TASK TO CARRY OUT:
Copy the entries below exactly; any picture among them should be left out.

Screenshot grounding data:

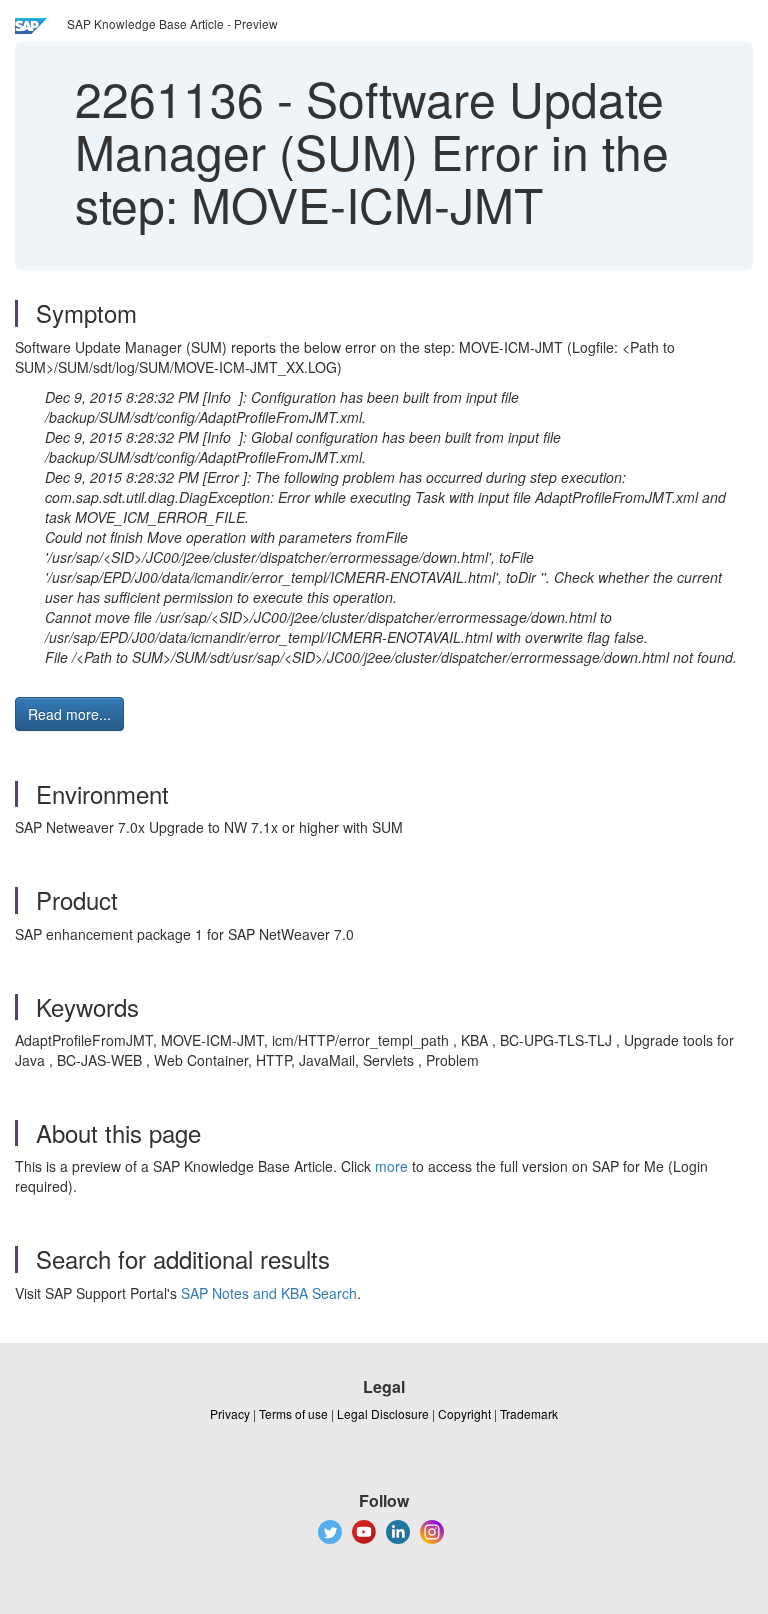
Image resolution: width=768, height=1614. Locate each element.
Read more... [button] (69, 714)
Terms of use (293, 1413)
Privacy (230, 1413)
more (391, 1166)
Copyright (464, 1413)
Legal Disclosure (383, 1413)
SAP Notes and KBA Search (269, 1293)
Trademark (529, 1413)
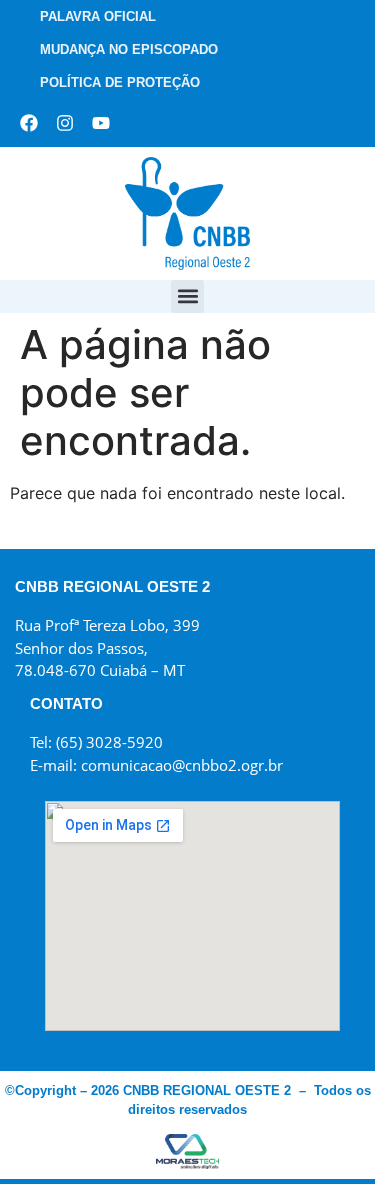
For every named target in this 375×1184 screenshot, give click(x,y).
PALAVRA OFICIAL (98, 16)
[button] (187, 296)
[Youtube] (101, 123)
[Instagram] (65, 123)
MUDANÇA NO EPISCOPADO (129, 49)
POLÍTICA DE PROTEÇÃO (120, 82)
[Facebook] (29, 123)
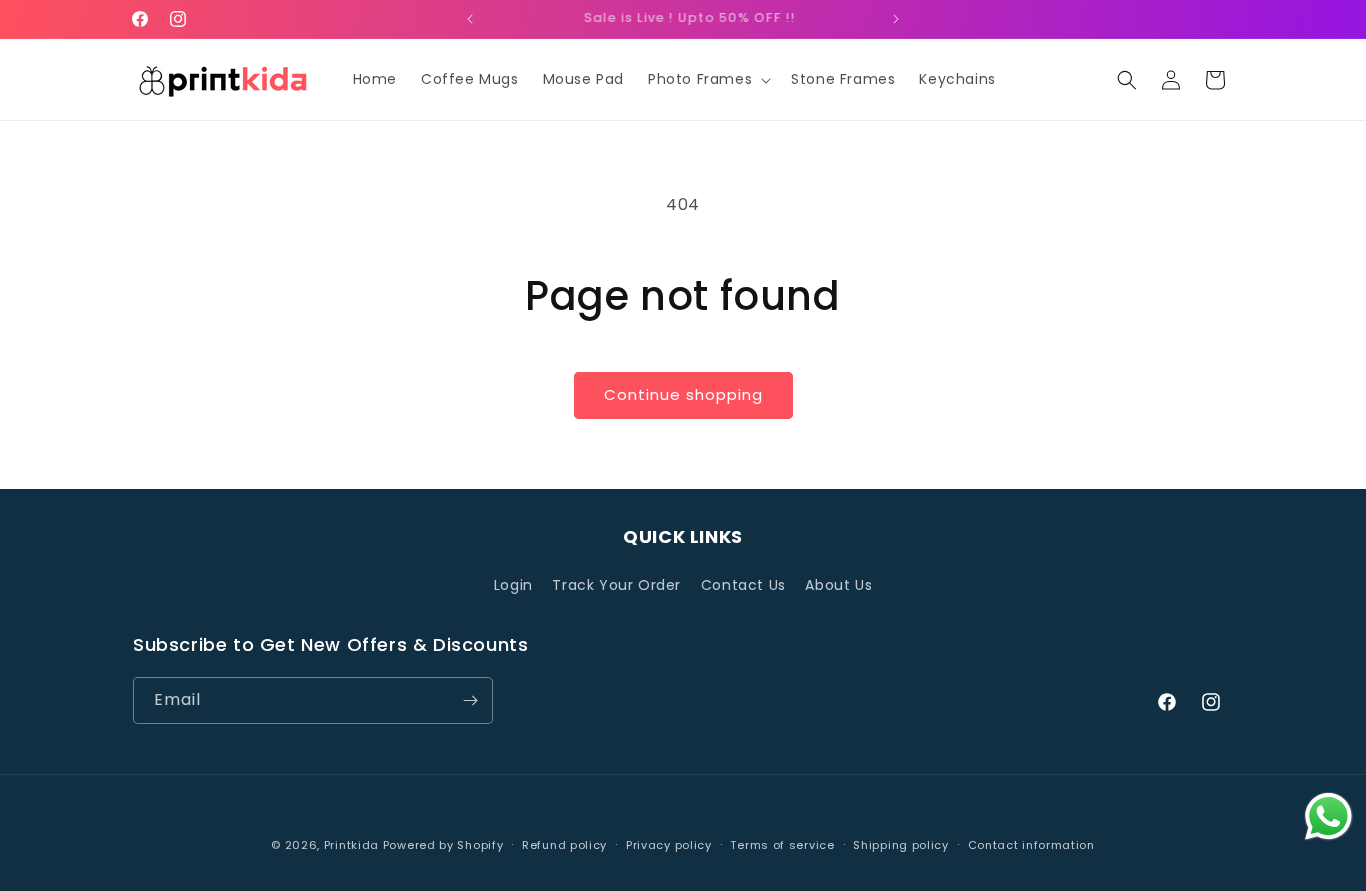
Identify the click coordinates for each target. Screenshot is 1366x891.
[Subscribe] (470, 700)
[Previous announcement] (470, 19)
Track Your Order (616, 585)
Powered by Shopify (443, 845)
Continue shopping (683, 394)
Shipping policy (901, 845)
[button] (707, 79)
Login (513, 585)
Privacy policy (669, 845)
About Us (838, 585)
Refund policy (564, 845)
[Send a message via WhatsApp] (1328, 816)
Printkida (351, 845)
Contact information (1031, 845)
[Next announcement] (896, 19)
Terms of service (782, 845)
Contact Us (743, 585)
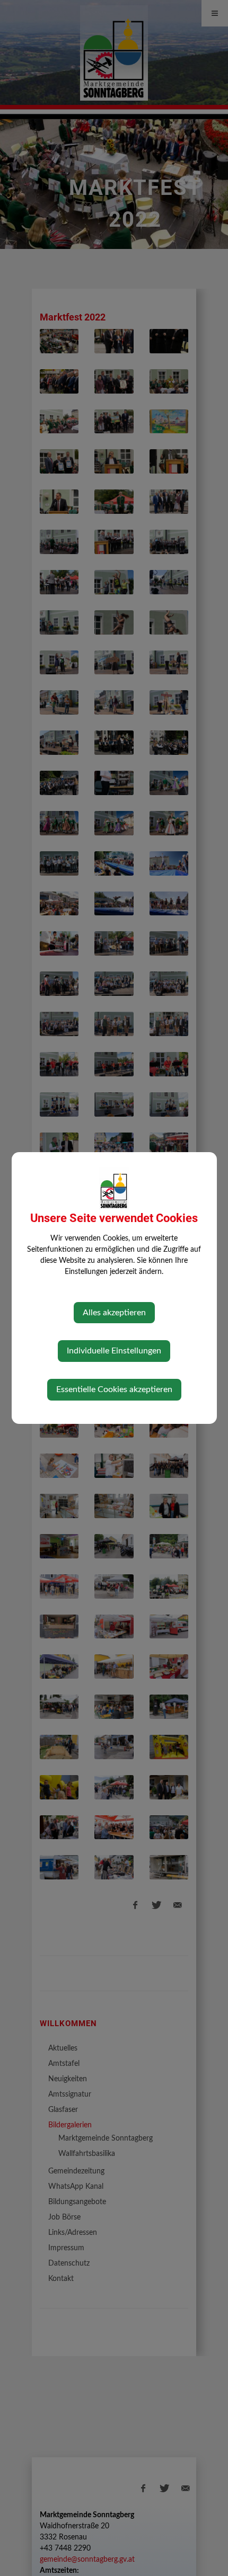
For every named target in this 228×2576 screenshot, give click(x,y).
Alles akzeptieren (114, 1312)
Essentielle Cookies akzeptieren (114, 1389)
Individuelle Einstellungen (114, 1351)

EXERCISE ANSWER:
Image resolution: width=768, height=1614. Locate each element.
Read more... [button] (69, 714)
Terms of use (293, 1413)
Privacy (230, 1413)
more (391, 1166)
Copyright (464, 1413)
Legal Disclosure (383, 1413)
SAP Notes and KBA Search (269, 1293)
Trademark (529, 1413)
For every named target in this 375×1184 screenshot, give click(x,y).
PALAVRA OFICIAL (98, 16)
[button] (187, 296)
[Youtube] (101, 123)
[Instagram] (65, 123)
MUDANÇA NO EPISCOPADO (129, 49)
POLÍTICA DE PROTEÇÃO (120, 82)
[Facebook] (29, 123)
Identify the click coordinates for each target. Screenshot is 1366x891.
[Subscribe] (470, 700)
[Previous announcement] (470, 19)
Track Your Order (616, 585)
Powered by Shopify (443, 845)
Continue shopping (683, 394)
Shipping policy (901, 845)
[button] (707, 79)
Login (513, 585)
Privacy policy (669, 845)
About Us (838, 585)
Refund policy (564, 845)
[Send a message via WhatsApp] (1328, 816)
Printkida (351, 845)
Contact information (1031, 845)
[Next announcement] (896, 19)
Terms of service (782, 845)
Contact Us (743, 585)
For every named target in this 228×2576 screenshot, give click(x,y).
Alles akzeptieren (114, 1312)
Essentielle Cookies akzeptieren (114, 1389)
Individuelle Einstellungen (114, 1351)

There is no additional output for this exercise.